'''

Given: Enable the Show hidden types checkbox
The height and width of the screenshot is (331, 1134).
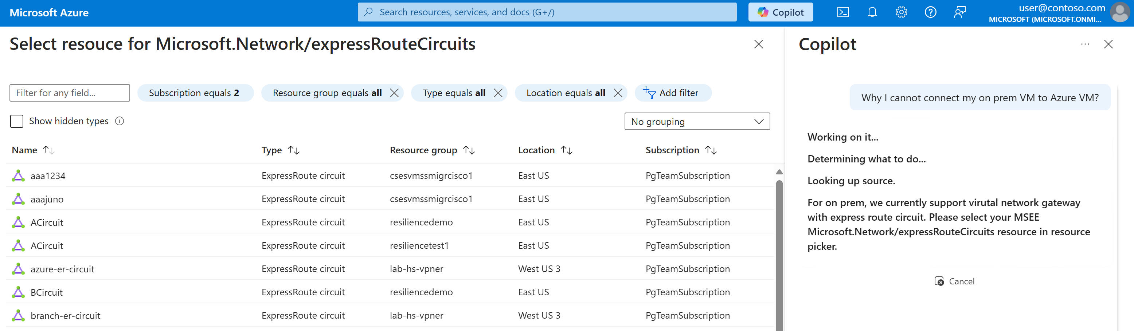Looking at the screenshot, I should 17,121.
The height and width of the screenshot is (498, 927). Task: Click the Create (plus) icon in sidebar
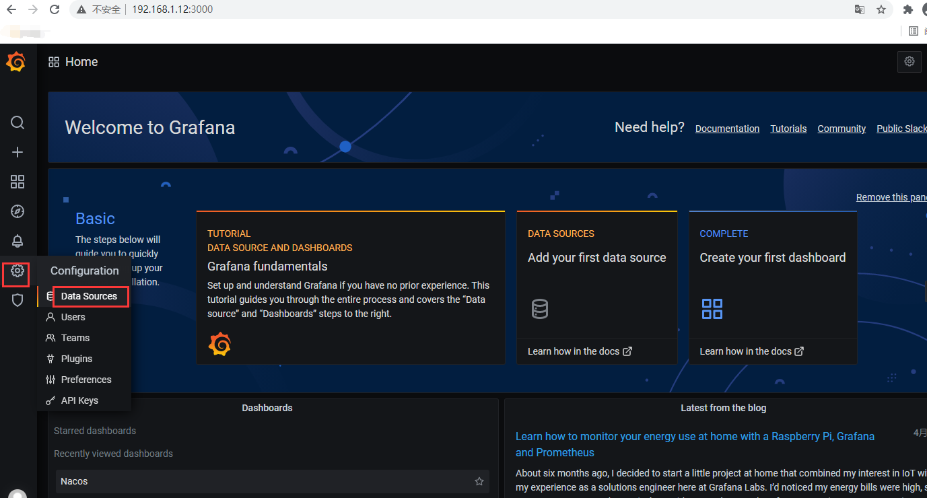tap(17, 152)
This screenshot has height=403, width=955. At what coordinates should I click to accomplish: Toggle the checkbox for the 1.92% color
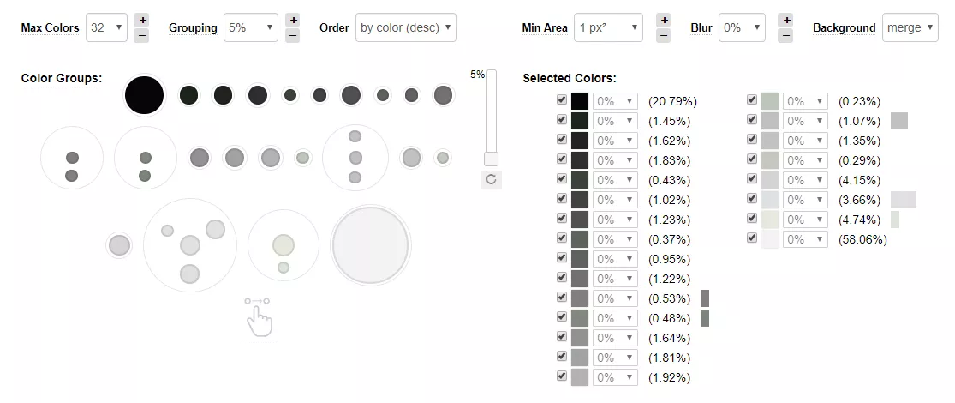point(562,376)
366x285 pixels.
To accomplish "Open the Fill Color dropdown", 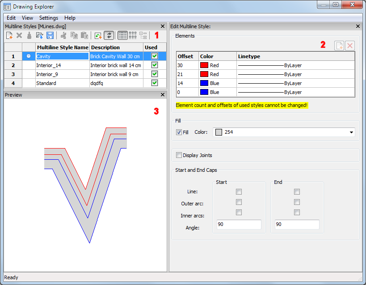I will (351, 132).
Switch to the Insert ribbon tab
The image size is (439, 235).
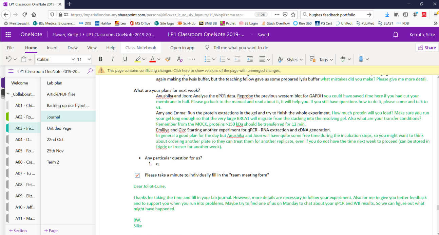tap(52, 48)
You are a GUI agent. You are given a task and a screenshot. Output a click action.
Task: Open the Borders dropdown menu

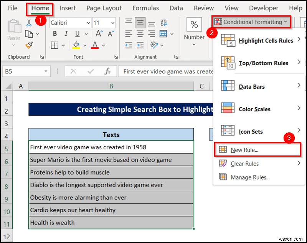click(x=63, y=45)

'''
'''

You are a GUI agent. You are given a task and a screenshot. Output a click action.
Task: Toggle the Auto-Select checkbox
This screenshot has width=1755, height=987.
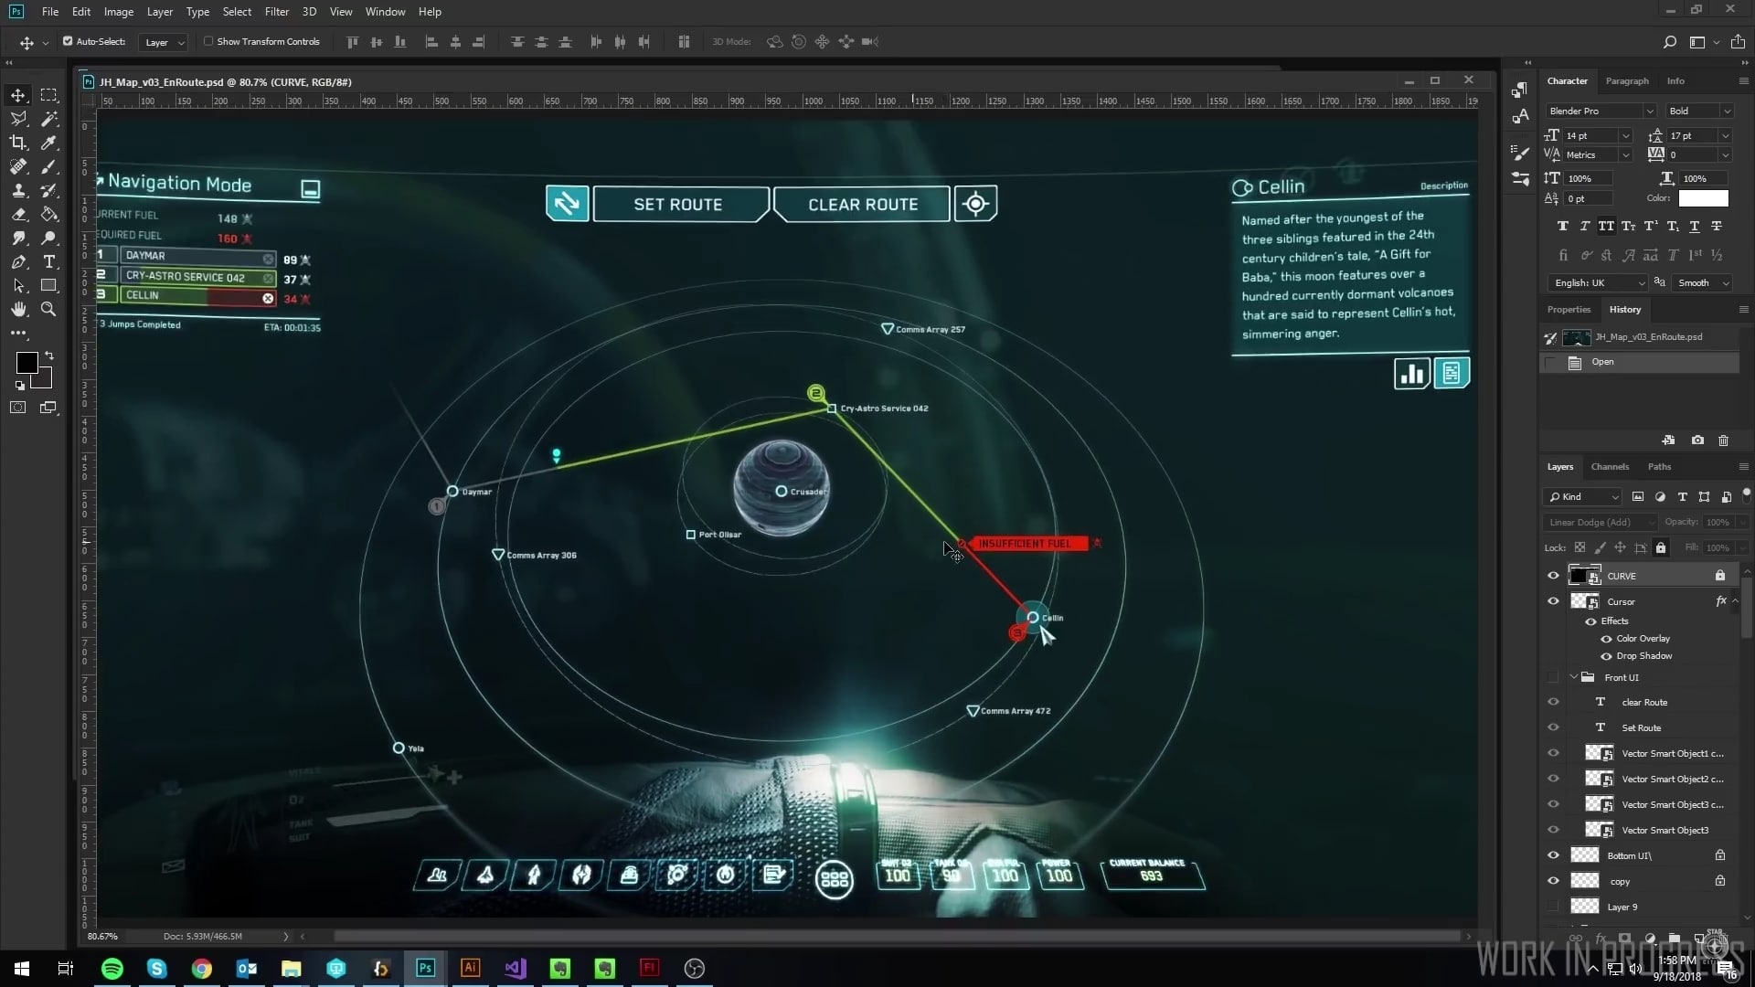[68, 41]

'''
'''

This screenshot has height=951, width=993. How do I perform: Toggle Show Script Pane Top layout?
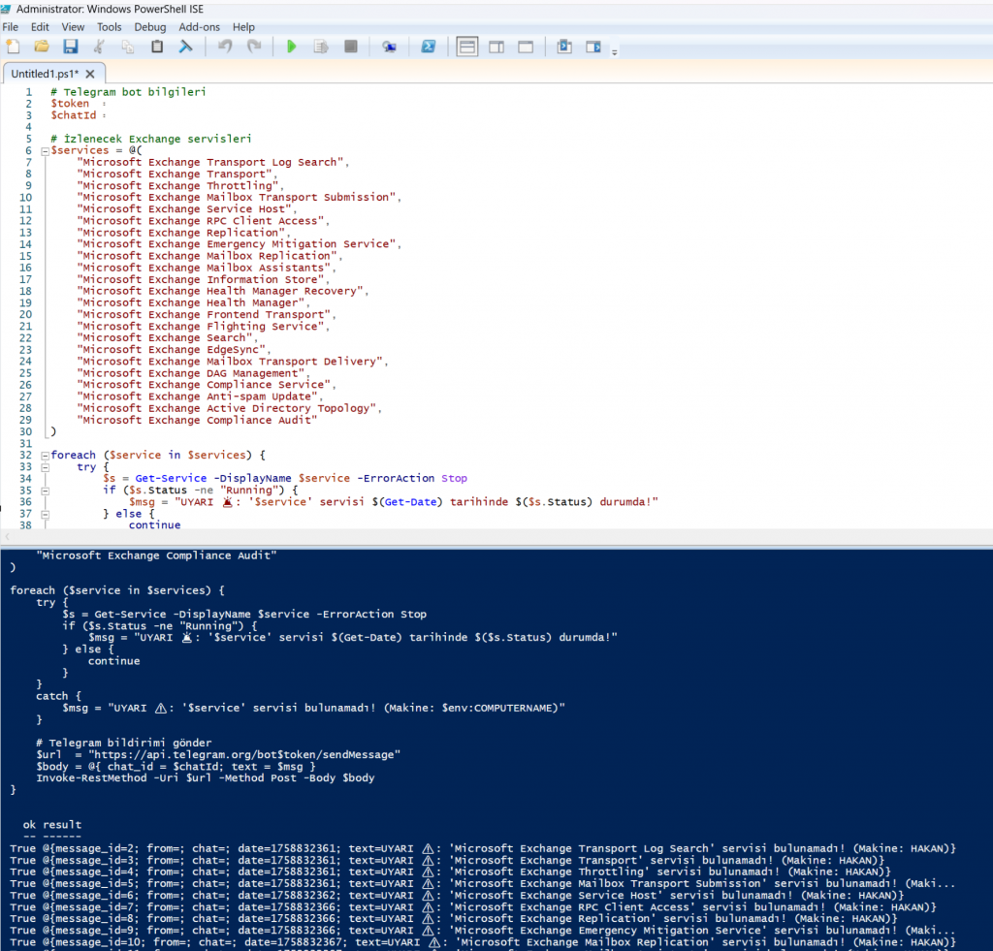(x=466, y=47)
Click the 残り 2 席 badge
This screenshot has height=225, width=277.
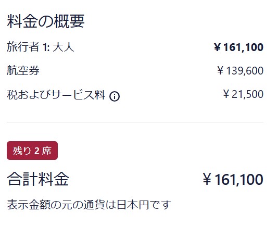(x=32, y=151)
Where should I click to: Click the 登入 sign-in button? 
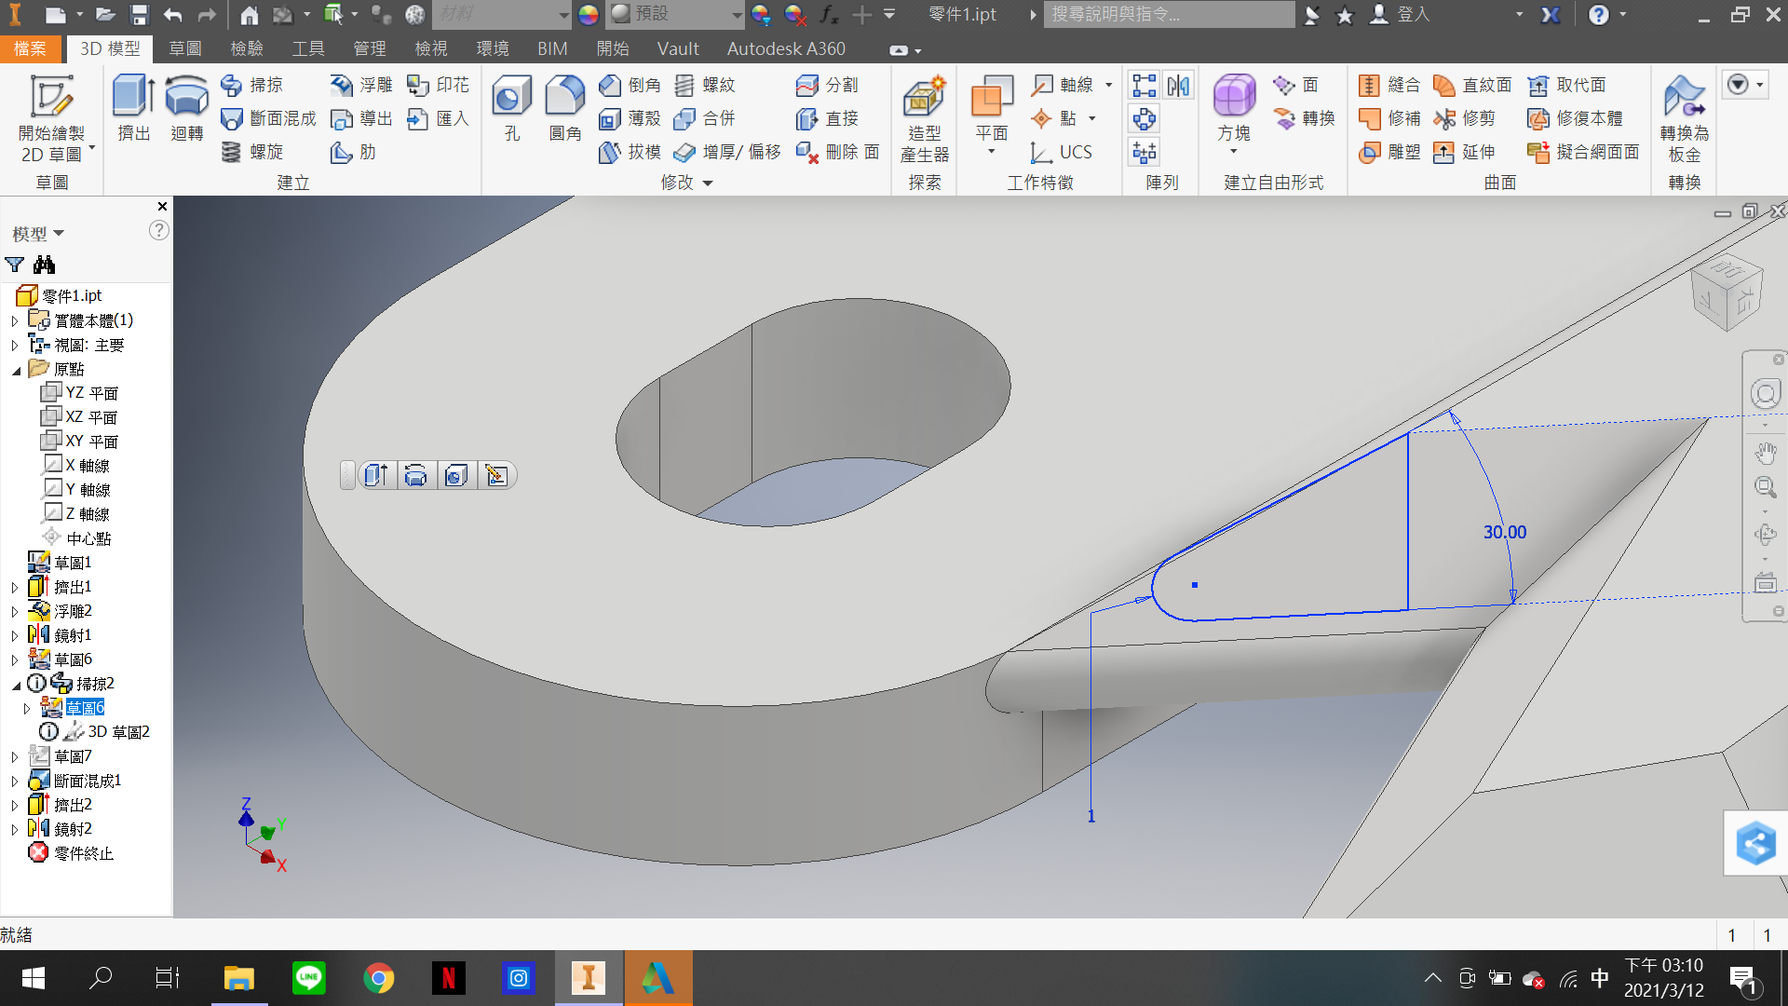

'''

Given task:
Reproduce the stretch of records from the line containing "Click the 残り 2 席 badge" through the line containing "Where should I", renaming "badge" to "label" and leaving everything else unchanged. Omit the pictures from your answer.

Worked solution:
Click the 残り 2 席 label
This screenshot has height=225, width=277.
(x=32, y=151)
Where should I click to: Click the 登入 sign-in button? 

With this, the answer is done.